FilePump "child record exists" errors / BlockDelete bug #651

ericvaandering · 2013-10-23T18:54:58Z

Original Savannah ticket 65239 reported by magini on Thu Apr 1 09:10:26 2010.

Deletions and transfers are not supposed to interfere with each other.

Deletions are not to be created while transfer tasks exist
Transfer tasks are not to be created while a file is being deleted

The first point is not true in the case of T1s having (Buffer, MSS) node. The file-level deletion should not be created for the MSS node when the Buffer node has incoming or outgoing transfers.

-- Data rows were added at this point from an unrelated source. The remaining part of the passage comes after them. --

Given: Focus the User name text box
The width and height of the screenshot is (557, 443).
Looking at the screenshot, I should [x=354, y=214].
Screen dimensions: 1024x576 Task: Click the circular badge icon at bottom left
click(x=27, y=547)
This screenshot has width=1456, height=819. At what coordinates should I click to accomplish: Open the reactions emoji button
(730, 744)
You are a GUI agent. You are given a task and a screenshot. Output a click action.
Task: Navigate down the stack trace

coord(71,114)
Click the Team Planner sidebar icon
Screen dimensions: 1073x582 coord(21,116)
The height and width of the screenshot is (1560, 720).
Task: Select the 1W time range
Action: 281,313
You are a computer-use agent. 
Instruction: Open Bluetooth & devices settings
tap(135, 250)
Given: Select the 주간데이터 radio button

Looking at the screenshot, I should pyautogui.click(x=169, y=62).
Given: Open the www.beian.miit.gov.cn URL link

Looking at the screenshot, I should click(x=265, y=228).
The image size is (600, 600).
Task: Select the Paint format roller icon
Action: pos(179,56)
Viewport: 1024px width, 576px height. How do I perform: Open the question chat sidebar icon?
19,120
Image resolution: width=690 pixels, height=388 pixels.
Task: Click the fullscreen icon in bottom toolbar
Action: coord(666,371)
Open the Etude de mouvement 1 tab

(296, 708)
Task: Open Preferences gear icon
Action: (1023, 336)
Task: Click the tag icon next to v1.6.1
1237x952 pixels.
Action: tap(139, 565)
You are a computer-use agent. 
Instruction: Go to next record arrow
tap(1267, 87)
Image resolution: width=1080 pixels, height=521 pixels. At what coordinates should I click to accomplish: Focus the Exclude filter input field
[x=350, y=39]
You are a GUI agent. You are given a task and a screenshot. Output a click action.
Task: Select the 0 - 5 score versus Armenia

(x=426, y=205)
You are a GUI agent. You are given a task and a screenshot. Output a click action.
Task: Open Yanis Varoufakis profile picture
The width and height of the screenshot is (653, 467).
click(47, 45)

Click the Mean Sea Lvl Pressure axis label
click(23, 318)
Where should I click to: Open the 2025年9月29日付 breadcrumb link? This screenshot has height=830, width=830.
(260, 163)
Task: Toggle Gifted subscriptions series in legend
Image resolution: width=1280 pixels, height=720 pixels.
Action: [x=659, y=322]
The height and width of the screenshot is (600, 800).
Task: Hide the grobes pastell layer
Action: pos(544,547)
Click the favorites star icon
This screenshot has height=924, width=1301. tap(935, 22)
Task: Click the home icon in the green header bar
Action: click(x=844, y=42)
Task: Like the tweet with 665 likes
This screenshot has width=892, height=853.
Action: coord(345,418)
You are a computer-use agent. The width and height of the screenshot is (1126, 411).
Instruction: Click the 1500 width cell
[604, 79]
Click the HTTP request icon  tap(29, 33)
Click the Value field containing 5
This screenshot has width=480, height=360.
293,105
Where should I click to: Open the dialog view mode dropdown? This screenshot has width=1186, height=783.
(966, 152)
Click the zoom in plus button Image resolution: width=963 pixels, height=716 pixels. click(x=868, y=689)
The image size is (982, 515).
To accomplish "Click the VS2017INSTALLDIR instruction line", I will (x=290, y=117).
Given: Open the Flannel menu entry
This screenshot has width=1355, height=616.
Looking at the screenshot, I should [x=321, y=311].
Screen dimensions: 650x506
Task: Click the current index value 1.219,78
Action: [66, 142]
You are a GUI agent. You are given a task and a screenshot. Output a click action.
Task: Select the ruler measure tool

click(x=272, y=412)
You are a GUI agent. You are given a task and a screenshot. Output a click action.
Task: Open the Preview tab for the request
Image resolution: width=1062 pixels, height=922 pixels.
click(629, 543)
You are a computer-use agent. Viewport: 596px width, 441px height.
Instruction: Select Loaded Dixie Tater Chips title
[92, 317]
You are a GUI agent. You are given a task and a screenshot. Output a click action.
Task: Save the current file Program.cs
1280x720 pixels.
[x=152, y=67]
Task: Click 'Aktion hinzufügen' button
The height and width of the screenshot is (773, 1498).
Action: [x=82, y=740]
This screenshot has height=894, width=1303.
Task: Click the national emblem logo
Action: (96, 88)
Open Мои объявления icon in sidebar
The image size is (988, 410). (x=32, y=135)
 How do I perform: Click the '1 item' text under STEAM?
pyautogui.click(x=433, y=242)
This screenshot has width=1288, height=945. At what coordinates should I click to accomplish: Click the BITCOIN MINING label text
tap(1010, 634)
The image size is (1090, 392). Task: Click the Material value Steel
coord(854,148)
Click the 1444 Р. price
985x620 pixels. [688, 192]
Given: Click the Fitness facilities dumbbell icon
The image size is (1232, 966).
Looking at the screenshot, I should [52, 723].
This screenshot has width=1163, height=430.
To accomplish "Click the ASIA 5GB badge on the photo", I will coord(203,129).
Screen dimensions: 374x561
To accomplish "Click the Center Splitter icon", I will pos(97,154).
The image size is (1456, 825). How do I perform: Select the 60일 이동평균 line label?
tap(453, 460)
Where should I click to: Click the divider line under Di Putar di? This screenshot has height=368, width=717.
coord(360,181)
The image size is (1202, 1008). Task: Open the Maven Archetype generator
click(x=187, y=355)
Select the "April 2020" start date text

The result of this bug is that deletions triggered on actively transferring data at a T1 cause the FilePump agent to error when trying to remove the deleted replica. The location of the exception causes task statistics to get stuck, which could also impact the FileRouter.

The only workaround is to either wait for the outgoing tasks to complete / expire or to intervene in the DB, removing the tasks.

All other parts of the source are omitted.